1. Stein means the Hogarth Press. The Grafton Press had been the first publisher of her Three Lives in 1909. The Hogarth Press volume, Composition as Explanation, in addition to the lecture “Composition as Explanation,” printed Stein’s “Preciosilla,” “A Saint in Seven,” “Sitwell Edith Sitwell,” and “Jean Cocteau."
The Dial printed “Composition as Explanation” (October 1926), 131(4):[327]–36.
To Gertrude Stein
5 September 1926 150 West Fifty-fifth Street
[New York]
Dear Gertrude,
Your marvelous letter came and also Composition as Explanation. I only wish I had been at Oxford and Cambridge, and when will you do this in America? I hope to hear you at Harvard and Howard and Lincoln. Well, it is a splendid piece and as I read it I listen to you speak and it clarifies and illuminates but it does not explain, and that is what I hoped it didn’t, for the sense of an artist is the sense that an intuitive reader puts into a reading of his work and not what the artist announces … But you know all this and that is why . .

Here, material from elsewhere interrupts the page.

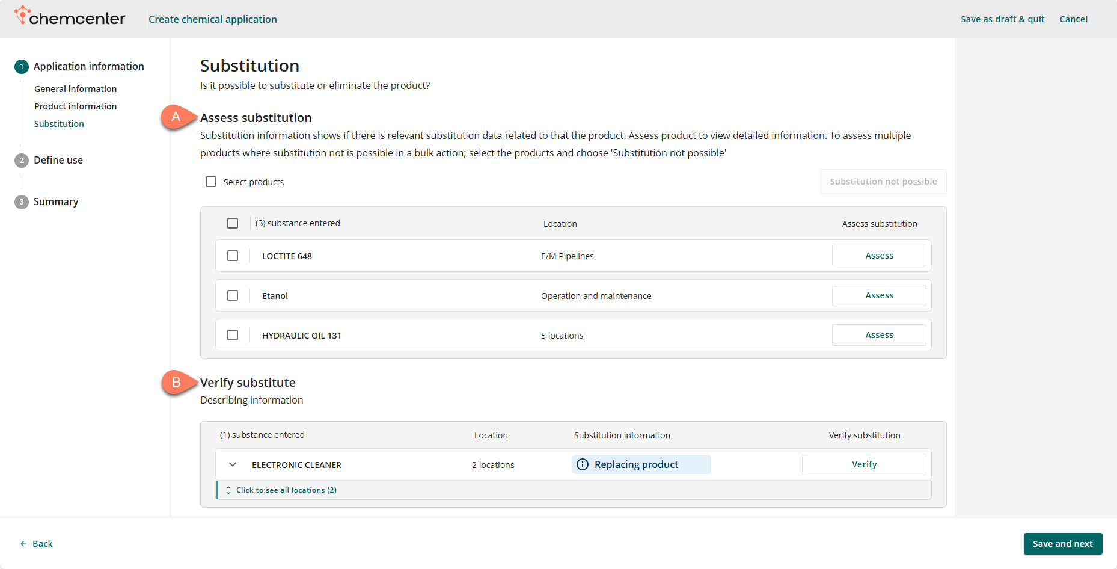1117x569 pixels.
Task: Toggle the HYDRAULIC OIL 131 checkbox
Action: [233, 335]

I was delighted that you liked Nigger Heaven. Everybody likes it, which surprises me. Even in the South . . where it is hailed as an “important social document,” “a serious work of the first importance to all who would know the workings of the Negro mind,” etc. and all of my Negro friends like it, but, naturally, not all Negroes. You will like Nora Ray and she will adore you. I suppose she has looked you up while you have been out of town but I think she will still be there in September.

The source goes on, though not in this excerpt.